Mapping the unpaired electron density in [Pt(bipy)L2]− (bipy = 2,2′-bipyridine; L = Cl−, CN−, 13CN−): A combined EPR–ENDOR–theoretical study

Abstract

The X-band EPR and electron–nuclear double resonance (ENDOR) spectra of the formally , 17-electron radical anions [Pt(bipy)L₂]⁻ (bipy = 2,2′-bipyridine; L = Cl⁻, CN⁻, ¹³CN⁻) are reported. The ¹⁹⁵Pt (I = 1/2, 34%) anisotropic hyperfine matrices are analysed in terms of both 5d and 6p contributions to the singly occupied molecular orbitals (SOMOs).
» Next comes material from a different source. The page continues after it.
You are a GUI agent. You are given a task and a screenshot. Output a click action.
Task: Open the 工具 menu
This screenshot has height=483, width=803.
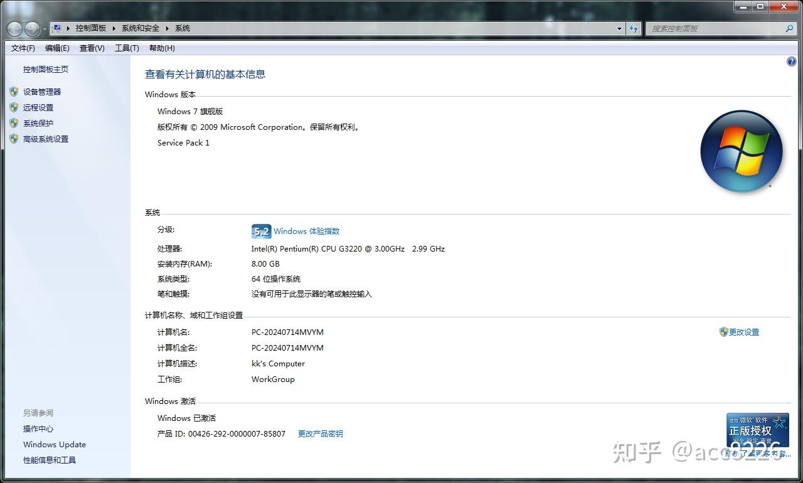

For L = Cl⁻ there is 5.0% 5d_yz and 7.6% 6p_z character, for L = CN⁻there is <1% 5d_yz and 13.1% 6p_z. The bulk of the unpaired electron density is delocalised about the bipy π* system and ENDOR spectra reveal the superhyperfine couplings to the ¹H, ¹⁴N and ¹³C (L = ¹³CN⁻) nuclei. The unpaired electron densities in the ¹⁴N 2p_z orbitals contributing to the π* systems are calculated to be 12% and 4% for L = Cl⁻ and CN⁻, respectively. The cyanide π-orbitals make little contribution to the SOMO for [Pt(bipy)(CN)₂]⁻. There is a good agreement with density functional theory (DFT) MO calculations on the radical anions. DFT calculations also show the atomic orbital compositions of the lowest unoccupied (LU) MO of [Pt(bipy)L₂] and the SOMO of [Pt(bipy)L₂]⁻ to be virtually identical.